*Goal of the exercise:*
Lines to be reproduced exactly: the one that holds "Click the Formação" and all those after it through the end of the data. Include no others.

*Record set:*

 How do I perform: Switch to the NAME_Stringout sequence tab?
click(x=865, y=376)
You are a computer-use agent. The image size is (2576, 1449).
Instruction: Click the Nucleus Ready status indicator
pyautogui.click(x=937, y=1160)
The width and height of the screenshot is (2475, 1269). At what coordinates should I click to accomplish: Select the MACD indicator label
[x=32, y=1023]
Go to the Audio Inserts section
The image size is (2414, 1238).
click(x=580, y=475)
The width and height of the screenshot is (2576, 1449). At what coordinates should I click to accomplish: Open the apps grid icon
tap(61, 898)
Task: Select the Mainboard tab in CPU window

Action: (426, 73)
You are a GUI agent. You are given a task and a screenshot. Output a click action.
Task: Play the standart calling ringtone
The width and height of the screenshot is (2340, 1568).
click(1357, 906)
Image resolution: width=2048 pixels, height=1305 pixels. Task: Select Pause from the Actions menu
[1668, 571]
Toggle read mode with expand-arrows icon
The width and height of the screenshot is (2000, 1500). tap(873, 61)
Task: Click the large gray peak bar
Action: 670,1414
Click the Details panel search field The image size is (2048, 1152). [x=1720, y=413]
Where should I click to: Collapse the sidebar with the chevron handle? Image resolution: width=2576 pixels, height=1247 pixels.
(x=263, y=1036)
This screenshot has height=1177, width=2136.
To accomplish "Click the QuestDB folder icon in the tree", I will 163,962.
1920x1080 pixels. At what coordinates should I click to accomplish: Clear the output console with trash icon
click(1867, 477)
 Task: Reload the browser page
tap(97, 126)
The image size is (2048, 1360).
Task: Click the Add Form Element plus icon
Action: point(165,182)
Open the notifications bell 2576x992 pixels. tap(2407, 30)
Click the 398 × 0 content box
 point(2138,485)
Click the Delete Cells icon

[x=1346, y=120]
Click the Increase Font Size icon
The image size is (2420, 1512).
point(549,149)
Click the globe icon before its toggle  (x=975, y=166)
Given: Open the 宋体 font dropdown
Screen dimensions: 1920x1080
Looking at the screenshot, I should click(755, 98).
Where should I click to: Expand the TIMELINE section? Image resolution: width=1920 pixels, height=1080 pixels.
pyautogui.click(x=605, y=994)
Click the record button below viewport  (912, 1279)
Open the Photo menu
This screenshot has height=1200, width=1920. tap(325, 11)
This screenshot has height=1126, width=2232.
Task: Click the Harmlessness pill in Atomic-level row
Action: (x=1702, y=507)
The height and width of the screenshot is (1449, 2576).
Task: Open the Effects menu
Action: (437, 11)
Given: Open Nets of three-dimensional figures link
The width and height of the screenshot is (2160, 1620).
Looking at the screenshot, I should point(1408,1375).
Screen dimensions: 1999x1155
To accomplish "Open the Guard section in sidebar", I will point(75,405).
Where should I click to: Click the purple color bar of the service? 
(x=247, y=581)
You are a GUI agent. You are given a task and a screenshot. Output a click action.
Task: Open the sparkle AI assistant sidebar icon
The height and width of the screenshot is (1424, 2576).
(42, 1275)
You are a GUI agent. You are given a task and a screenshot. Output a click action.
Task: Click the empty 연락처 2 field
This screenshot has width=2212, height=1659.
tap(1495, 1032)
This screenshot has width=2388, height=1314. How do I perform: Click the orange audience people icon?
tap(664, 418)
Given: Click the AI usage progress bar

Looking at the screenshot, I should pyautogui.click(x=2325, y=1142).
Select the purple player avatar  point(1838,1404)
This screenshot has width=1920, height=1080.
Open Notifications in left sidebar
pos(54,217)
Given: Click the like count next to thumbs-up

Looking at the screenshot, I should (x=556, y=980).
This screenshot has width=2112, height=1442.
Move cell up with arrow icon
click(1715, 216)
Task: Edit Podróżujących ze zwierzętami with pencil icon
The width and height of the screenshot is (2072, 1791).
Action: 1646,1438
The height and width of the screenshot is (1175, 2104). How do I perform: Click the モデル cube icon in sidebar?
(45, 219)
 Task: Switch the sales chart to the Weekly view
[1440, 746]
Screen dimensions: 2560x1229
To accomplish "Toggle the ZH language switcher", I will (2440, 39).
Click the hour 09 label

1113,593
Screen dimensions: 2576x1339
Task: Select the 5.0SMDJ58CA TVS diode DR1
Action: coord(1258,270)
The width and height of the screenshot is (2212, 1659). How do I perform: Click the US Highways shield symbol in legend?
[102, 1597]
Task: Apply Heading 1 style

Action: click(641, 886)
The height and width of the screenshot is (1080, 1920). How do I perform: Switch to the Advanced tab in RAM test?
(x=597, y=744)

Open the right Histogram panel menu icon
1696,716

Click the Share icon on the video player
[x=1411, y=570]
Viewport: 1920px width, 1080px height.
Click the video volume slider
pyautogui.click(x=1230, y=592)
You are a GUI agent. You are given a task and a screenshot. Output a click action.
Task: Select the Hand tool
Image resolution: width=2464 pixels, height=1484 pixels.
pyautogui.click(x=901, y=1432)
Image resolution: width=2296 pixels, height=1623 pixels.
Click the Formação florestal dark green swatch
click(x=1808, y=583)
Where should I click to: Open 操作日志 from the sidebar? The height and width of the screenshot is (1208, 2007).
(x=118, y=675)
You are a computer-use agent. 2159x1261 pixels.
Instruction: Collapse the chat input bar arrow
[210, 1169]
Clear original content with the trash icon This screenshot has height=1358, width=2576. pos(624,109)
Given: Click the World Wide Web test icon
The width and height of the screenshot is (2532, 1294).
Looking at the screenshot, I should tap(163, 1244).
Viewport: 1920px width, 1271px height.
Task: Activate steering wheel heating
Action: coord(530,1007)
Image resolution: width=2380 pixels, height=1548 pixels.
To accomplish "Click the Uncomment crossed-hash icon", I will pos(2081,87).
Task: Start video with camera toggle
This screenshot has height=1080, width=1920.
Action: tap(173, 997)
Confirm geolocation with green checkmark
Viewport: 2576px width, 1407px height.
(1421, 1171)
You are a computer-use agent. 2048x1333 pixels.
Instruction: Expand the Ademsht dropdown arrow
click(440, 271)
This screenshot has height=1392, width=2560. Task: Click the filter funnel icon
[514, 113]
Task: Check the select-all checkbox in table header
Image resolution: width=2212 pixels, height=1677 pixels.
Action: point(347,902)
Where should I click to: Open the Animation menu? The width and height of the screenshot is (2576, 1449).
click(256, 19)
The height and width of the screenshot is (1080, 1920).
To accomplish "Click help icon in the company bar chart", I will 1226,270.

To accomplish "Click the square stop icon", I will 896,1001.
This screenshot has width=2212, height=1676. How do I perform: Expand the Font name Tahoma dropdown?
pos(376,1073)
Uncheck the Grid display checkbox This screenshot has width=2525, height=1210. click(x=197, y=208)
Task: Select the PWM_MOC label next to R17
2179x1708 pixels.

*Your solution:*
Click the Formação florestal dark green swatch
click(x=1808, y=583)
Where should I click to: Open 操作日志 from the sidebar? The height and width of the screenshot is (1208, 2007).
(x=118, y=675)
You are a computer-use agent. 2159x1261 pixels.
Instruction: Collapse the chat input bar arrow
[210, 1169]
Clear original content with the trash icon This screenshot has height=1358, width=2576. pos(624,109)
Given: Click the World Wide Web test icon
The width and height of the screenshot is (2532, 1294).
Looking at the screenshot, I should tap(163, 1244).
Viewport: 1920px width, 1271px height.
Task: Activate steering wheel heating
Action: coord(530,1007)
Image resolution: width=2380 pixels, height=1548 pixels.
To accomplish "Click the Uncomment crossed-hash icon", I will pos(2081,87).
Task: Start video with camera toggle
This screenshot has height=1080, width=1920.
Action: tap(173, 997)
Confirm geolocation with green checkmark
Viewport: 2576px width, 1407px height.
(1421, 1171)
You are a computer-use agent. 2048x1333 pixels.
Instruction: Expand the Ademsht dropdown arrow
click(440, 271)
This screenshot has height=1392, width=2560. Task: Click the filter funnel icon
[514, 113]
Task: Check the select-all checkbox in table header
Image resolution: width=2212 pixels, height=1677 pixels.
Action: point(347,902)
Where should I click to: Open the Animation menu? The width and height of the screenshot is (2576, 1449).
click(256, 19)
The height and width of the screenshot is (1080, 1920).
To accomplish "Click help icon in the company bar chart", I will 1226,270.

To accomplish "Click the square stop icon", I will 896,1001.
This screenshot has width=2212, height=1676. How do I perform: Expand the Font name Tahoma dropdown?
pos(376,1073)
Uncheck the Grid display checkbox This screenshot has width=2525, height=1210. click(x=197, y=208)
Task: Select the PWM_MOC label next to R17
2179x1708 pixels.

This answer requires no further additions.